While some will burst into tears of joy after opening up their envelopes, others will cry of frustration and disappointment for not being accepted into their top college.
New York University sent out a lot of tear-inducing letters this year, some 30,000, and they're seeing the effects come back to them as family members of denied applicants call them seeking answers.
Many are confused about why their son or daughter was denied.
"I think part of it is desperation," Myles Tanzer, editor-in-chief of NYU local, said. "But part of it is also just looking for answers."
"Admissions Ambassadors" answer these frantic calls, and are in disbelief at how angry some parents are.
One ambassador recalls a time when a mother called saying that her daughter was African American and should have been accepted.
"My daughter is an African American student - I demand to talk to the Head of Diversity Initiatives!" she said.
She then demanded the name of the person who leads the Diversity Initiatives.
Another parent called to say that her daughter should have been accepted over her friend because she had a better GPA.
"Well, we were wondering because her friend who had a lower GPA, SAT score, and fewer extra-curricular activities got into NYU. What makes him better than my daughter?" she asked.
When the ambassador said she could not answer the question, the caller said, "Well this is so unfair! My daughter deserves to go to NYU more than her friend!"
But the most surprising call was from a little boy who told the ambassador that his older brother needed to get into the school because it was his top choice.
"That one made me cringe," Tanzer said. "You just feel even worse when a cute little brother is trying to help out his sad older brother."
She thinks that the calls are from parents who have urged their children to do well in school and are shocked to find out that everything they have been doing was not enough to get them into the school.
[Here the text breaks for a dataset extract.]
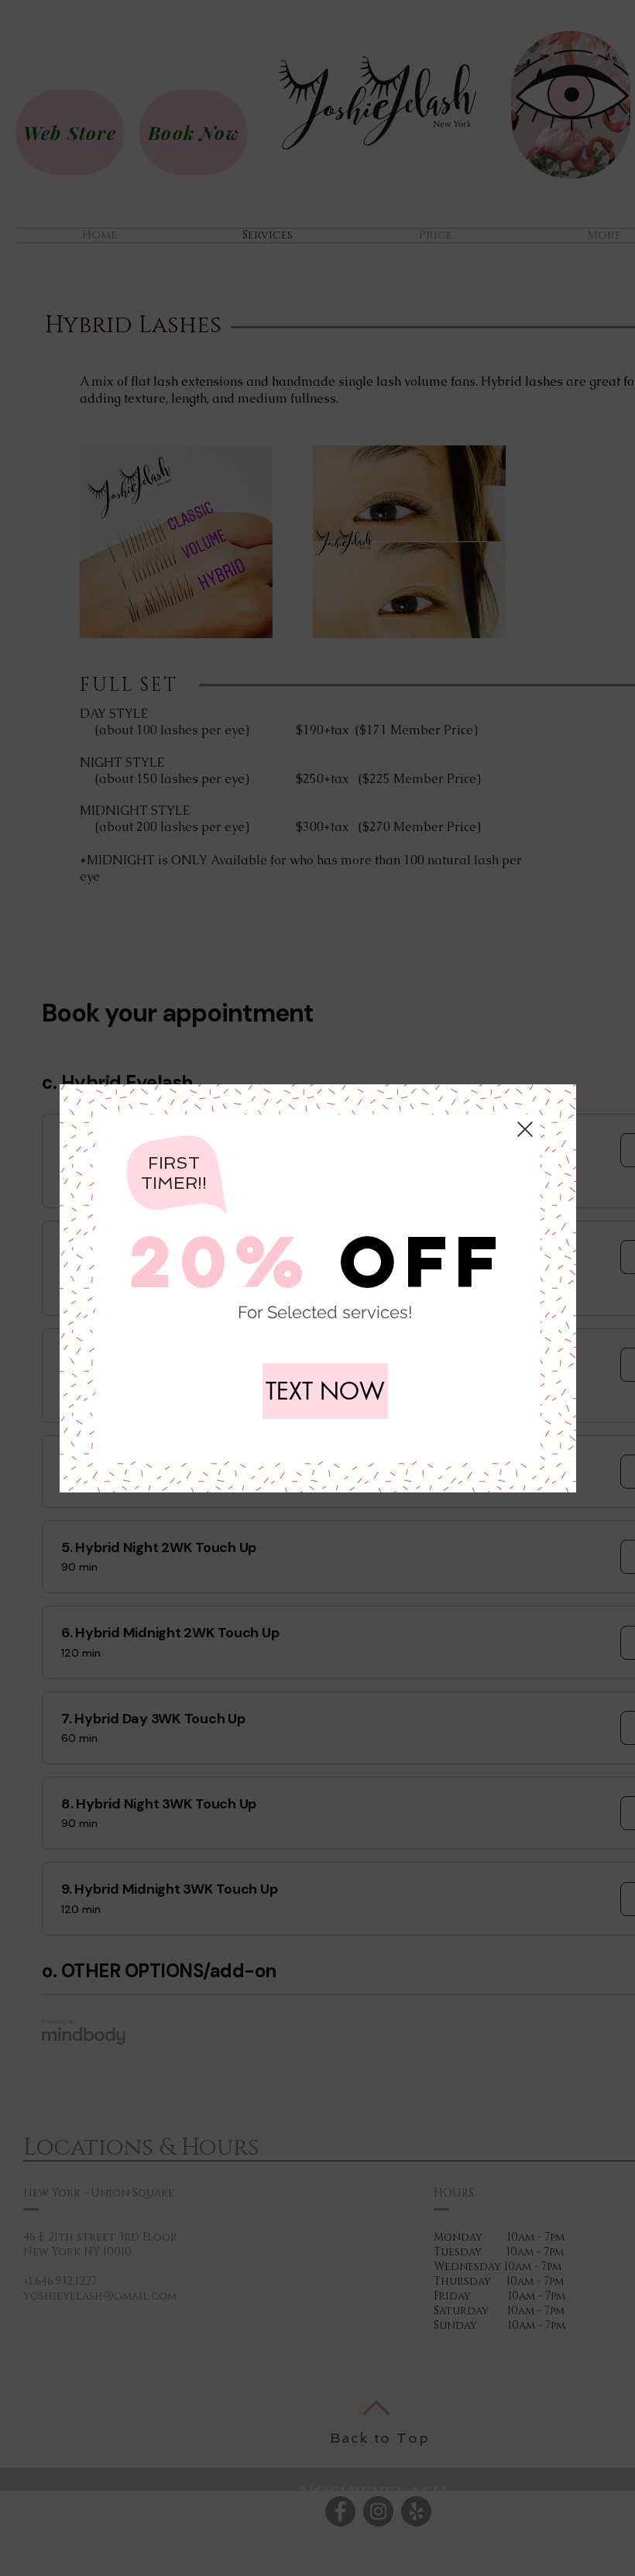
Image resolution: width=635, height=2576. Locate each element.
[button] (525, 1129)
Many of the students have good GPAs, high SAT scores and volunteer hours. They are used to succeeding.
"These are the honor roll kids, the varsity athletes who do it all right," Tanzer said. "A lot of them aren't used to not getting what they expect to get, so they just need to know why this is happening to them."
Tanzer hopes the students will figure out the best path to take.
"Sometimes things don't go your way and sometimes that's for the best," she said.